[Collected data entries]
----

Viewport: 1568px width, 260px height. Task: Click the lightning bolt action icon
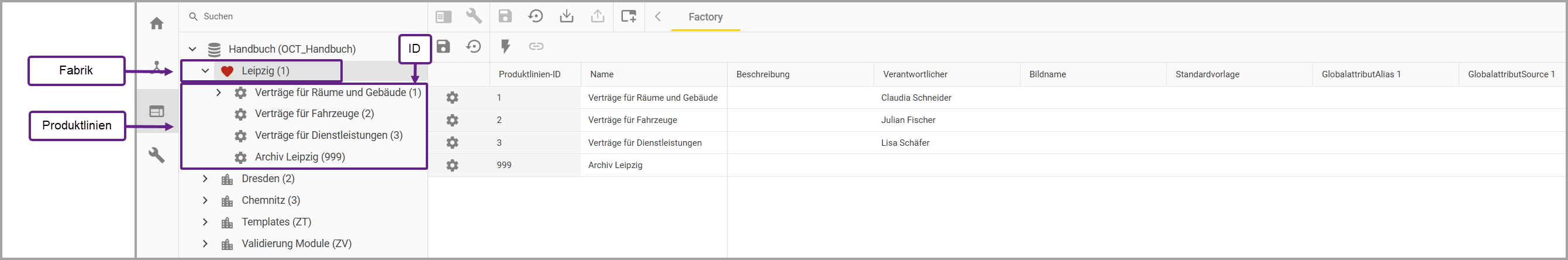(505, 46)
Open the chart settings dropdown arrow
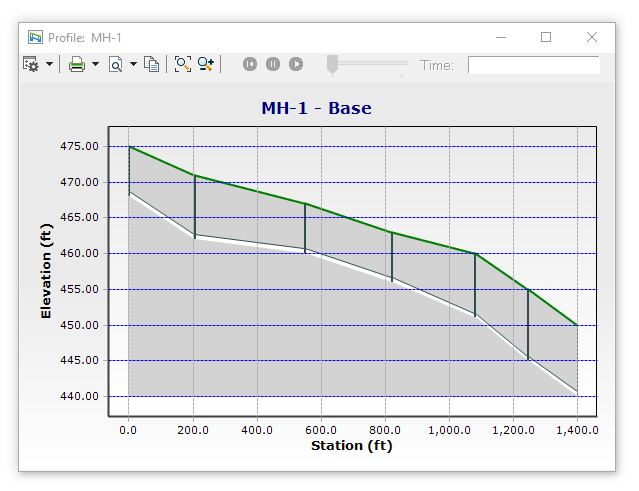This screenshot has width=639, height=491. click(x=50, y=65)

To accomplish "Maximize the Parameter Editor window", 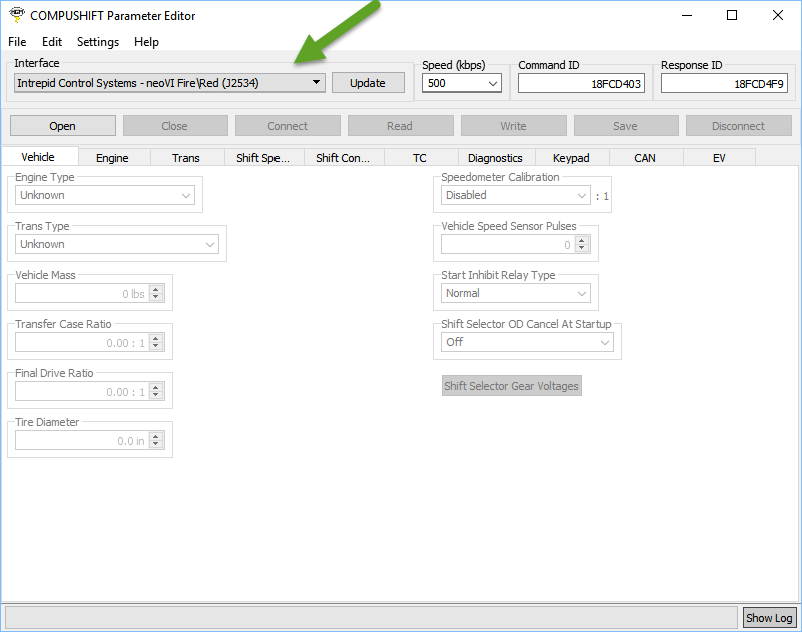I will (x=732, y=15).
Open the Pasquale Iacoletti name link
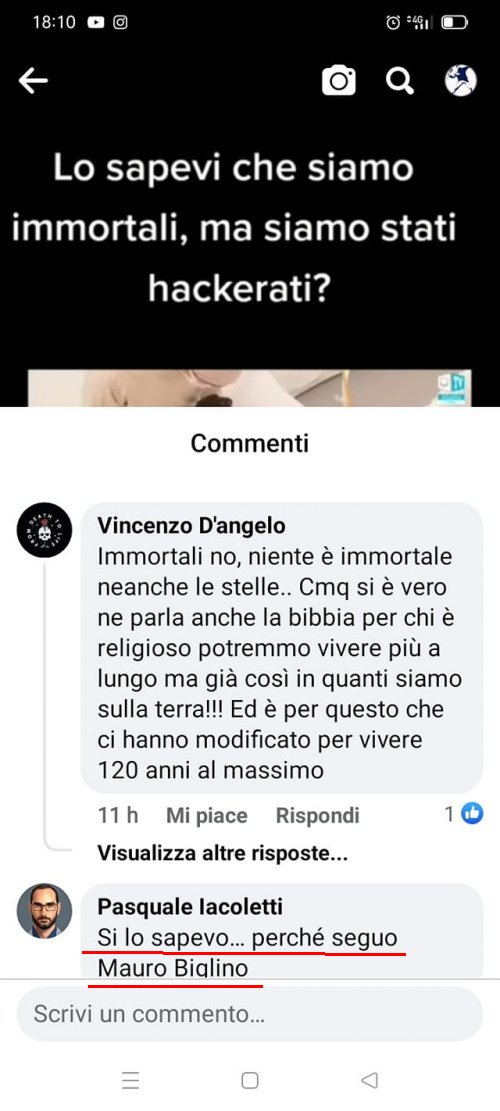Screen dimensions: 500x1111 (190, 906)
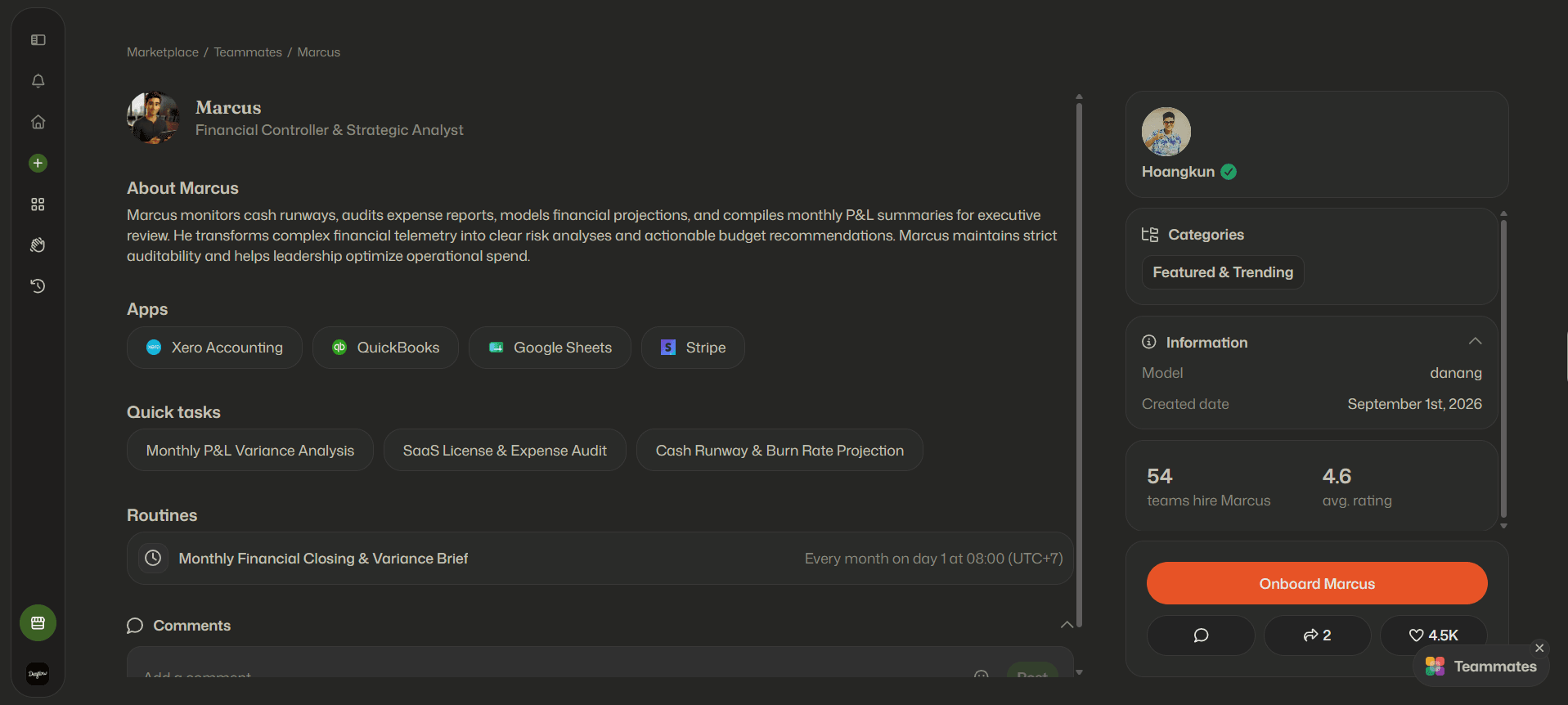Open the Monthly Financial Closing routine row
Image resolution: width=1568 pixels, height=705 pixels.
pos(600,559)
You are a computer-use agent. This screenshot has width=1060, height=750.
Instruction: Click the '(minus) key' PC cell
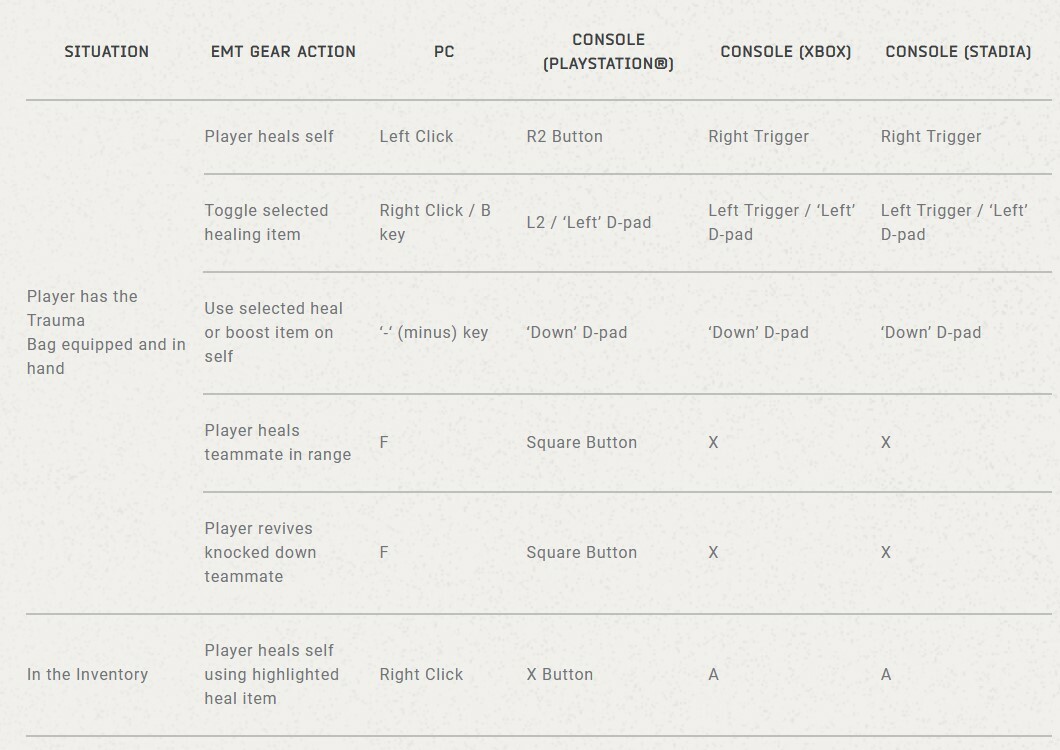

----

(Task): Leave out each picture and extract the lines from the one containing "Open the Pasquale Iacoletti name link" through the end of the records above, inclusive, exactly as they stand.

(Solution to the problem):
Open the Pasquale Iacoletti name link
Screen dimensions: 500x1111 (190, 906)
Open the Monthly Financial Closing routine row
Image resolution: width=1568 pixels, height=705 pixels.
pos(600,559)
You are a computer-use agent. This screenshot has width=1060, height=750.
Instruction: Click the '(minus) key' PC cell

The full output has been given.